The problem:
Repeat the lines below, swapping every occurrence of "icon" for "symbol" and leaving everything else the same.
[BEGIN]
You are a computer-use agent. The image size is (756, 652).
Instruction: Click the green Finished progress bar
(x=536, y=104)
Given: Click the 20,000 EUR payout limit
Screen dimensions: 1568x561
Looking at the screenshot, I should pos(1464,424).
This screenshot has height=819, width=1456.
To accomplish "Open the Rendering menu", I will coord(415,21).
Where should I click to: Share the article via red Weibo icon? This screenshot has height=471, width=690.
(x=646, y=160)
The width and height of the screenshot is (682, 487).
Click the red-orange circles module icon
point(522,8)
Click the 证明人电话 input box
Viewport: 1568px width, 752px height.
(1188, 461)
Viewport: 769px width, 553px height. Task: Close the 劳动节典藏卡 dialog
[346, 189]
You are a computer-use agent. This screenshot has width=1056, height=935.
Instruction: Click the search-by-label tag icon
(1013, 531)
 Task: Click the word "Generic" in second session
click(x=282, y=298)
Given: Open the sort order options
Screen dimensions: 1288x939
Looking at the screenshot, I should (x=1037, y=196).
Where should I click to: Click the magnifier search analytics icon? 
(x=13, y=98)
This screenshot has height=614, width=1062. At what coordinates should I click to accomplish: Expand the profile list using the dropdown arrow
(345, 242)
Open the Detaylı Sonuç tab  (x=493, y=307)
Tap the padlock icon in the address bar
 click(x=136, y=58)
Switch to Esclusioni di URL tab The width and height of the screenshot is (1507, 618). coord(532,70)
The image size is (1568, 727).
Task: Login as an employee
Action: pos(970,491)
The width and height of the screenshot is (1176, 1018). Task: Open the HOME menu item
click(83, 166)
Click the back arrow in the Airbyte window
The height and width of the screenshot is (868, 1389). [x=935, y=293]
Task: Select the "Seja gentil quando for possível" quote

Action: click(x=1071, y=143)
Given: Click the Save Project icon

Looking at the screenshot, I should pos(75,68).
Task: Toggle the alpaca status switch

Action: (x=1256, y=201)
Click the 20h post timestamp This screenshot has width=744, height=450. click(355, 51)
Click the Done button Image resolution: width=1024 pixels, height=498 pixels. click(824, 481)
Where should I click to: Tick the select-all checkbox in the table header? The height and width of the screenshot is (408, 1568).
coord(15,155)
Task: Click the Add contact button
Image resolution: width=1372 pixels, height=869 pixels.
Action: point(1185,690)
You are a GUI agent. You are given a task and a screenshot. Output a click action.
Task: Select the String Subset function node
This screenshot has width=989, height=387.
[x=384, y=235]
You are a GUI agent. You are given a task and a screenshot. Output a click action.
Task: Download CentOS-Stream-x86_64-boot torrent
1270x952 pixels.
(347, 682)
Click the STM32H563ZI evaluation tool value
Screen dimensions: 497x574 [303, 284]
[END]
Answer in full:
You are a computer-use agent. The image size is (756, 652).
Instruction: Click the green Finished progress bar
(x=536, y=104)
Given: Click the 20,000 EUR payout limit
Screen dimensions: 1568x561
Looking at the screenshot, I should pos(1464,424).
This screenshot has height=819, width=1456.
To accomplish "Open the Rendering menu", I will coord(415,21).
Where should I click to: Share the article via red Weibo symbol? This screenshot has height=471, width=690.
(x=646, y=160)
The width and height of the screenshot is (682, 487).
Click the red-orange circles module symbol
point(522,8)
Click the 证明人电话 input box
Viewport: 1568px width, 752px height.
(1188, 461)
Viewport: 769px width, 553px height. Task: Close the 劳动节典藏卡 dialog
[346, 189]
You are a computer-use agent. This screenshot has width=1056, height=935.
Instruction: Click the search-by-label tag symbol
(1013, 531)
 Task: Click the word "Generic" in second session
click(x=282, y=298)
Given: Open the sort order options
Screen dimensions: 1288x939
Looking at the screenshot, I should (x=1037, y=196).
Where should I click to: Click the magnifier search analytics symbol? 
(x=13, y=98)
This screenshot has height=614, width=1062. At what coordinates should I click to accomplish: Expand the profile list using the dropdown arrow
(345, 242)
Open the Detaylı Sonuç tab  (x=493, y=307)
Tap the padlock symbol in the address bar
 click(x=136, y=58)
Switch to Esclusioni di URL tab The width and height of the screenshot is (1507, 618). coord(532,70)
The image size is (1568, 727).
Task: Login as an employee
Action: pos(970,491)
The width and height of the screenshot is (1176, 1018). Task: Open the HOME menu item
click(83, 166)
Click the back arrow in the Airbyte window
The height and width of the screenshot is (868, 1389). [x=935, y=293]
Task: Select the "Seja gentil quando for possível" quote

Action: click(x=1071, y=143)
Given: Click the Save Project symbol

Looking at the screenshot, I should pos(75,68).
Task: Toggle the alpaca status switch

Action: (x=1256, y=201)
Click the 20h post timestamp This screenshot has width=744, height=450. click(355, 51)
Click the Done button Image resolution: width=1024 pixels, height=498 pixels. click(824, 481)
Where should I click to: Tick the select-all checkbox in the table header? The height and width of the screenshot is (408, 1568).
coord(15,155)
Task: Click the Add contact button
Image resolution: width=1372 pixels, height=869 pixels.
Action: point(1185,690)
You are a GUI agent. You are given a task and a screenshot. Output a click action.
Task: Select the String Subset function node
This screenshot has width=989, height=387.
[x=384, y=235]
You are a GUI agent. You are given a task and a screenshot. Output a click action.
Task: Download CentOS-Stream-x86_64-boot torrent
1270x952 pixels.
(347, 682)
Click the STM32H563ZI evaluation tool value
Screen dimensions: 497x574 [303, 284]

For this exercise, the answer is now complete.